Return every line from the one containing "You are a computer-use agent. This" through the one containing "Action: coord(1836,416)", both included, copied character for character below.

(Entries for locating words and elements)
-- START --

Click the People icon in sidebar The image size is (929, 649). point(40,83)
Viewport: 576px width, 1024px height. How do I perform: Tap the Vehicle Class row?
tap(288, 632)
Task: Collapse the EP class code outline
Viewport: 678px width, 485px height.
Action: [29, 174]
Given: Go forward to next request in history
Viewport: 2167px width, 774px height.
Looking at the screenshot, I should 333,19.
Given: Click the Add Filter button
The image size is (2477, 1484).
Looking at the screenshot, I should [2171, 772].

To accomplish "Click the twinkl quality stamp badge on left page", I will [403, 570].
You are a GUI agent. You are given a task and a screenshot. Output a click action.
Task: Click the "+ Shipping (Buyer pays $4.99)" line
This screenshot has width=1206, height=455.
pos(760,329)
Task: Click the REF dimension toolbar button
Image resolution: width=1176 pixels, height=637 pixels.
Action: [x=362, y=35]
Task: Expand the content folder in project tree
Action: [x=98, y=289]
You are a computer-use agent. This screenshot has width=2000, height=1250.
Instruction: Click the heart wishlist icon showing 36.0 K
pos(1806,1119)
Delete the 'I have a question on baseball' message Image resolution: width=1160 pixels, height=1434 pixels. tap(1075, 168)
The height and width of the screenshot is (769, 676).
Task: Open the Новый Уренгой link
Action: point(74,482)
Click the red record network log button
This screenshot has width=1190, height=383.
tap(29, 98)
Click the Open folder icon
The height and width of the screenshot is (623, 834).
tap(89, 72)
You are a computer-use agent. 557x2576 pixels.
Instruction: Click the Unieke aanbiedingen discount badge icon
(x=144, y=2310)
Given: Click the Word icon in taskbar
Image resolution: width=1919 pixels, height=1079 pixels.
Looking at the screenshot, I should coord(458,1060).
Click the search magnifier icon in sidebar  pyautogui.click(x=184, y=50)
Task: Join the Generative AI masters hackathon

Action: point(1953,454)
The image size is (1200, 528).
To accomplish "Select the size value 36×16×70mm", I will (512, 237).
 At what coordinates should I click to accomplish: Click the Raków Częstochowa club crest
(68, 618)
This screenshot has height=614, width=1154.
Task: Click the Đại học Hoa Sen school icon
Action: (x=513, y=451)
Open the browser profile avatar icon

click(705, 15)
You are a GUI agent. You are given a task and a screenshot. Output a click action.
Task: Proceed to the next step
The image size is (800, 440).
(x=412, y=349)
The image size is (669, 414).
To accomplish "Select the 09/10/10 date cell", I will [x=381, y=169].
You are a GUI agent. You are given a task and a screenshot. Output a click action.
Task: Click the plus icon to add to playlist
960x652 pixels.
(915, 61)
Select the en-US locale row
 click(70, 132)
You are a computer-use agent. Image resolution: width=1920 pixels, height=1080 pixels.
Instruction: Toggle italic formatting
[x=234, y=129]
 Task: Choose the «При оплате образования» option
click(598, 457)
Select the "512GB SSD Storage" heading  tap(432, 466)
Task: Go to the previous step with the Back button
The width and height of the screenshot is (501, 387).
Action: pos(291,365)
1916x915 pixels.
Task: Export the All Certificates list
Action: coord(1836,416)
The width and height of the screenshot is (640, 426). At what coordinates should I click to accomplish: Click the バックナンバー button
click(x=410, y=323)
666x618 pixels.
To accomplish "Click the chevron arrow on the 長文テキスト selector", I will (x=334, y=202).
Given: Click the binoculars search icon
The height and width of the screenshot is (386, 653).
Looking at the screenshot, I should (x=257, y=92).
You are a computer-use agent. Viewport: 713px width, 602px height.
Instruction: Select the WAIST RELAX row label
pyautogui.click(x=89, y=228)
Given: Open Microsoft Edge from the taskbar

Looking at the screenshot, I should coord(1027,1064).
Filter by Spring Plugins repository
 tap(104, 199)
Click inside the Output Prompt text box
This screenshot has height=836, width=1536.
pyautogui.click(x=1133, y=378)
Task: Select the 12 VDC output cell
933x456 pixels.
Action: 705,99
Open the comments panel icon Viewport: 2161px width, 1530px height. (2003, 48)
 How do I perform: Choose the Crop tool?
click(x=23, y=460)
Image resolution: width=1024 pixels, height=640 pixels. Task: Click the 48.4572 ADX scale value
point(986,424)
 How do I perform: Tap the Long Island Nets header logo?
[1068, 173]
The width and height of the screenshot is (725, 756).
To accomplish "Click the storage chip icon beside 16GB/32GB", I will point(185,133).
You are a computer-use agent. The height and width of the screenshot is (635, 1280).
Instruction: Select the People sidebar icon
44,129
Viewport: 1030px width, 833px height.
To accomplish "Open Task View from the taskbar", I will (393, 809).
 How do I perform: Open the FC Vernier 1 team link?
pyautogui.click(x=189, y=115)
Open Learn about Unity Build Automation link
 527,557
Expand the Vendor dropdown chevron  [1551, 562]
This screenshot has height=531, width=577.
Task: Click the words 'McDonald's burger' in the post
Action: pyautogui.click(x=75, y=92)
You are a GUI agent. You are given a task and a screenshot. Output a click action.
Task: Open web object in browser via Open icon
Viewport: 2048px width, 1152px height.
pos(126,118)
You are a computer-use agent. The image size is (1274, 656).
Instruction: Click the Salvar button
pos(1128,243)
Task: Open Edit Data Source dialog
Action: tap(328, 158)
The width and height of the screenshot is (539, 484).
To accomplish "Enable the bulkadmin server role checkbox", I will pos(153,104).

-- END --

◆ **Expected answer**
You are a computer-use agent. This screenshot has width=2000, height=1250.
Instruction: Click the heart wishlist icon showing 36.0 K
pos(1806,1119)
Delete the 'I have a question on baseball' message Image resolution: width=1160 pixels, height=1434 pixels. tap(1075, 168)
The height and width of the screenshot is (769, 676).
Task: Open the Новый Уренгой link
Action: point(74,482)
Click the red record network log button
This screenshot has width=1190, height=383.
tap(29, 98)
Click the Open folder icon
The height and width of the screenshot is (623, 834).
tap(89, 72)
You are a computer-use agent. 557x2576 pixels.
Instruction: Click the Unieke aanbiedingen discount badge icon
(x=144, y=2310)
Given: Click the Word icon in taskbar
Image resolution: width=1919 pixels, height=1079 pixels.
Looking at the screenshot, I should coord(458,1060).
Click the search magnifier icon in sidebar  pyautogui.click(x=184, y=50)
Task: Join the Generative AI masters hackathon

Action: point(1953,454)
The image size is (1200, 528).
To accomplish "Select the size value 36×16×70mm", I will (512, 237).
 At what coordinates should I click to accomplish: Click the Raków Częstochowa club crest
(68, 618)
This screenshot has height=614, width=1154.
Task: Click the Đại học Hoa Sen school icon
Action: (x=513, y=451)
Open the browser profile avatar icon

click(705, 15)
You are a GUI agent. You are given a task and a screenshot. Output a click action.
Task: Proceed to the next step
The image size is (800, 440).
(x=412, y=349)
The image size is (669, 414).
To accomplish "Select the 09/10/10 date cell", I will [x=381, y=169].
You are a GUI agent. You are given a task and a screenshot. Output a click action.
Task: Click the plus icon to add to playlist
960x652 pixels.
(915, 61)
Select the en-US locale row
 click(70, 132)
You are a computer-use agent. Image resolution: width=1920 pixels, height=1080 pixels.
Instruction: Toggle italic formatting
[x=234, y=129]
 Task: Choose the «При оплате образования» option
click(598, 457)
Select the "512GB SSD Storage" heading  tap(432, 466)
Task: Go to the previous step with the Back button
The width and height of the screenshot is (501, 387).
Action: pos(291,365)
1916x915 pixels.
Task: Export the All Certificates list
Action: coord(1836,416)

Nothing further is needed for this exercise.